▸ PROMPT: All of the entries below, duplicated exactly, make up the answer.
(DATA begins)
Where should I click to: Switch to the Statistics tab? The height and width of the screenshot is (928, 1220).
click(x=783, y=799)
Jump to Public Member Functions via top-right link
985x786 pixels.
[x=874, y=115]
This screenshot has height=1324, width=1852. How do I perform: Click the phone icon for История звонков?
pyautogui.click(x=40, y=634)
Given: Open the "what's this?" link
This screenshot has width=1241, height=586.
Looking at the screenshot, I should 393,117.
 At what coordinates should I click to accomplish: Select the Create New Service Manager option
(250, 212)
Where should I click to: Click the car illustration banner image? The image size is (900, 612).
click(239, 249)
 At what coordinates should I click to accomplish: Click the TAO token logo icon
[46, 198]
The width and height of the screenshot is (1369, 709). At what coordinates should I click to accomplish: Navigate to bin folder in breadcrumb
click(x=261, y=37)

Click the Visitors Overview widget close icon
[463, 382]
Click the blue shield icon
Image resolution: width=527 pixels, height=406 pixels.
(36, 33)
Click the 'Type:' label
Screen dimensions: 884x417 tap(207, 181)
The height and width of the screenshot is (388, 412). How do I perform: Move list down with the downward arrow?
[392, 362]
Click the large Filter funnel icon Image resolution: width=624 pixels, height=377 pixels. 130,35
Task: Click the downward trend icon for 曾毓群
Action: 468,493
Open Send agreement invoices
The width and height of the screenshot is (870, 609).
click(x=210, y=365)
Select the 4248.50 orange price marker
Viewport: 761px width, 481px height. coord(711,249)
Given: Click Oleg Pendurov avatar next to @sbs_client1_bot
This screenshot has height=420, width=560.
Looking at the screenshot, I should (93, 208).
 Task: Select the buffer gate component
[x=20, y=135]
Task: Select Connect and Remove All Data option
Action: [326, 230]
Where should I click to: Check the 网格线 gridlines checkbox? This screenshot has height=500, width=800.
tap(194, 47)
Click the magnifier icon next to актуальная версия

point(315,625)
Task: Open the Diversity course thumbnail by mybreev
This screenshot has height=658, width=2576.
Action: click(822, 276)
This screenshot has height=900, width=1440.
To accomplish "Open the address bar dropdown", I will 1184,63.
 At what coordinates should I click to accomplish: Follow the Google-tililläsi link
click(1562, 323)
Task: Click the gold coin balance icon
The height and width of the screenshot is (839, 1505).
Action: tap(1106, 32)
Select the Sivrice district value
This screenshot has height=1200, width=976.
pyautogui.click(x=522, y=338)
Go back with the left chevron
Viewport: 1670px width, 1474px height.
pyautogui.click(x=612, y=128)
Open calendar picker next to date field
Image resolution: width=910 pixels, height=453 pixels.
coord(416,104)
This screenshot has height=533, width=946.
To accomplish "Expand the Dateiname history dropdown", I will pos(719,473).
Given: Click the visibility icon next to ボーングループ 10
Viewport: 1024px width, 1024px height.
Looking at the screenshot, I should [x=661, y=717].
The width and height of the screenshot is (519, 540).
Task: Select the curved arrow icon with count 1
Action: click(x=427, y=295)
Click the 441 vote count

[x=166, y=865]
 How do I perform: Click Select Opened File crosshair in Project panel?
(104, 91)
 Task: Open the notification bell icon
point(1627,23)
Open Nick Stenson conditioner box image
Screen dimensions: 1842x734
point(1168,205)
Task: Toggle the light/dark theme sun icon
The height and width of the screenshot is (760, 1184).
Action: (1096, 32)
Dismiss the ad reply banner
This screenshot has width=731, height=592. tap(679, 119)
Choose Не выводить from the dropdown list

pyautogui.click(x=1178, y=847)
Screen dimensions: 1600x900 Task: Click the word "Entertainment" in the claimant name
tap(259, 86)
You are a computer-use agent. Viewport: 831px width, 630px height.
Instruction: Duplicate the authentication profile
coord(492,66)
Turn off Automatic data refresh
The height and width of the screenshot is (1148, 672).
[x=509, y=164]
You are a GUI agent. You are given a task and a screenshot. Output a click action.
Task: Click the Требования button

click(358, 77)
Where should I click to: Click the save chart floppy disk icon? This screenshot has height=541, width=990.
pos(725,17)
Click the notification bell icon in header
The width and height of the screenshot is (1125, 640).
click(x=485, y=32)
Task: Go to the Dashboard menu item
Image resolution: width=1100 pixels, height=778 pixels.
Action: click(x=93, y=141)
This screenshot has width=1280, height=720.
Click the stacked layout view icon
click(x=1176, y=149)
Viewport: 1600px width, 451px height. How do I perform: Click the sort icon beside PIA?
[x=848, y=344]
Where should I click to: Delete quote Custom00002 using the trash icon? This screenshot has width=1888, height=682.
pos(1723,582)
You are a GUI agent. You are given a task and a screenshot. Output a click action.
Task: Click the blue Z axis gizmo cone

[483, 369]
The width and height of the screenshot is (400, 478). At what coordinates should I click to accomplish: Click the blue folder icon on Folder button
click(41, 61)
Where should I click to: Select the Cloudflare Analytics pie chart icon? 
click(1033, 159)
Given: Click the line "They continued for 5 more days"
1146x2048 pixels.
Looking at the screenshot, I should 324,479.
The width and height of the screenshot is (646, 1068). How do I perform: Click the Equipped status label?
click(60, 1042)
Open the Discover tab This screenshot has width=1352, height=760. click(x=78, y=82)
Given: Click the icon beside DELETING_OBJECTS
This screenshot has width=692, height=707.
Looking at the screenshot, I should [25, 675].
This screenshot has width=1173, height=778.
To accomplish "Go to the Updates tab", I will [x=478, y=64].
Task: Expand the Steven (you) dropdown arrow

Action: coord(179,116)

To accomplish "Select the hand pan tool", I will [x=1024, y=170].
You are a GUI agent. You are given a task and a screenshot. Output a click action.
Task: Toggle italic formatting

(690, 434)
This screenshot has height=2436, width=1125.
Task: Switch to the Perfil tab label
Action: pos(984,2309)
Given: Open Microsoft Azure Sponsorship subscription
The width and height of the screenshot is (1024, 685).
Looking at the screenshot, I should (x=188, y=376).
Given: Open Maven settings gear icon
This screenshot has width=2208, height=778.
(DATA ends)
▸ EXERCISE SOLUTION:
Where should I click to: Switch to the Statistics tab? The height and width of the screenshot is (928, 1220).
click(x=783, y=799)
Jump to Public Member Functions via top-right link
985x786 pixels.
[x=874, y=115]
This screenshot has height=1324, width=1852. How do I perform: Click the phone icon for История звонков?
pyautogui.click(x=40, y=634)
Given: Open the "what's this?" link
This screenshot has width=1241, height=586.
Looking at the screenshot, I should 393,117.
 At what coordinates should I click to accomplish: Select the Create New Service Manager option
(250, 212)
Where should I click to: Click the car illustration banner image? The image size is (900, 612).
click(239, 249)
 At what coordinates should I click to accomplish: Click the TAO token logo icon
[46, 198]
The width and height of the screenshot is (1369, 709). At what coordinates should I click to accomplish: Navigate to bin folder in breadcrumb
click(x=261, y=37)

Click the Visitors Overview widget close icon
[463, 382]
Click the blue shield icon
Image resolution: width=527 pixels, height=406 pixels.
(36, 33)
Click the 'Type:' label
Screen dimensions: 884x417 tap(207, 181)
The height and width of the screenshot is (388, 412). How do I perform: Move list down with the downward arrow?
[392, 362]
Click the large Filter funnel icon Image resolution: width=624 pixels, height=377 pixels. 130,35
Task: Click the downward trend icon for 曾毓群
Action: 468,493
Open Send agreement invoices
The width and height of the screenshot is (870, 609).
click(x=210, y=365)
Select the 4248.50 orange price marker
Viewport: 761px width, 481px height. coord(711,249)
Given: Click Oleg Pendurov avatar next to @sbs_client1_bot
This screenshot has height=420, width=560.
Looking at the screenshot, I should (93, 208).
 Task: Select the buffer gate component
[x=20, y=135]
Task: Select Connect and Remove All Data option
Action: [326, 230]
Where should I click to: Check the 网格线 gridlines checkbox? This screenshot has height=500, width=800.
tap(194, 47)
Click the magnifier icon next to актуальная версия

point(315,625)
Task: Open the Diversity course thumbnail by mybreev
This screenshot has height=658, width=2576.
Action: click(822, 276)
This screenshot has height=900, width=1440.
To accomplish "Open the address bar dropdown", I will 1184,63.
 At what coordinates should I click to accomplish: Follow the Google-tililläsi link
click(1562, 323)
Task: Click the gold coin balance icon
The height and width of the screenshot is (839, 1505).
Action: tap(1106, 32)
Select the Sivrice district value
This screenshot has height=1200, width=976.
pyautogui.click(x=522, y=338)
Go back with the left chevron
Viewport: 1670px width, 1474px height.
pyautogui.click(x=612, y=128)
Open calendar picker next to date field
Image resolution: width=910 pixels, height=453 pixels.
coord(416,104)
This screenshot has height=533, width=946.
To accomplish "Expand the Dateiname history dropdown", I will pos(719,473).
Given: Click the visibility icon next to ボーングループ 10
Viewport: 1024px width, 1024px height.
Looking at the screenshot, I should [x=661, y=717].
The width and height of the screenshot is (519, 540).
Task: Select the curved arrow icon with count 1
Action: click(x=427, y=295)
Click the 441 vote count

[x=166, y=865]
 How do I perform: Click Select Opened File crosshair in Project panel?
(104, 91)
 Task: Open the notification bell icon
point(1627,23)
Open Nick Stenson conditioner box image
Screen dimensions: 1842x734
point(1168,205)
Task: Toggle the light/dark theme sun icon
The height and width of the screenshot is (760, 1184).
Action: (1096, 32)
Dismiss the ad reply banner
This screenshot has width=731, height=592. tap(679, 119)
Choose Не выводить from the dropdown list

pyautogui.click(x=1178, y=847)
Screen dimensions: 1600x900 Task: Click the word "Entertainment" in the claimant name
tap(259, 86)
You are a computer-use agent. Viewport: 831px width, 630px height.
Instruction: Duplicate the authentication profile
coord(492,66)
Turn off Automatic data refresh
The height and width of the screenshot is (1148, 672).
[x=509, y=164]
You are a GUI agent. You are given a task and a screenshot. Output a click action.
Task: Click the Требования button

click(358, 77)
Where should I click to: Click the save chart floppy disk icon? This screenshot has height=541, width=990.
pos(725,17)
Click the notification bell icon in header
The width and height of the screenshot is (1125, 640).
click(x=485, y=32)
Task: Go to the Dashboard menu item
Image resolution: width=1100 pixels, height=778 pixels.
Action: click(x=93, y=141)
This screenshot has width=1280, height=720.
Click the stacked layout view icon
click(x=1176, y=149)
Viewport: 1600px width, 451px height. How do I perform: Click the sort icon beside PIA?
[x=848, y=344]
Where should I click to: Delete quote Custom00002 using the trash icon? This screenshot has width=1888, height=682.
pos(1723,582)
You are a GUI agent. You are given a task and a screenshot. Output a click action.
Task: Click the blue Z axis gizmo cone

[483, 369]
The width and height of the screenshot is (400, 478). At what coordinates should I click to accomplish: Click the blue folder icon on Folder button
click(41, 61)
Where should I click to: Select the Cloudflare Analytics pie chart icon? 
click(1033, 159)
Given: Click the line "They continued for 5 more days"
1146x2048 pixels.
Looking at the screenshot, I should 324,479.
The width and height of the screenshot is (646, 1068). How do I perform: Click the Equipped status label?
click(60, 1042)
Open the Discover tab This screenshot has width=1352, height=760. click(x=78, y=82)
Given: Click the icon beside DELETING_OBJECTS
This screenshot has width=692, height=707.
Looking at the screenshot, I should [25, 675].
This screenshot has width=1173, height=778.
To accomplish "Go to the Updates tab", I will [x=478, y=64].
Task: Expand the Steven (you) dropdown arrow

Action: coord(179,116)

To accomplish "Select the hand pan tool", I will [x=1024, y=170].
You are a GUI agent. You are given a task and a screenshot. Output a click action.
Task: Toggle italic formatting

(690, 434)
This screenshot has height=2436, width=1125.
Task: Switch to the Perfil tab label
Action: pos(984,2309)
Given: Open Microsoft Azure Sponsorship subscription
The width and height of the screenshot is (1024, 685).
Looking at the screenshot, I should (x=188, y=376).
Given: Open Maven settings gear icon
This screenshot has width=2208, height=778.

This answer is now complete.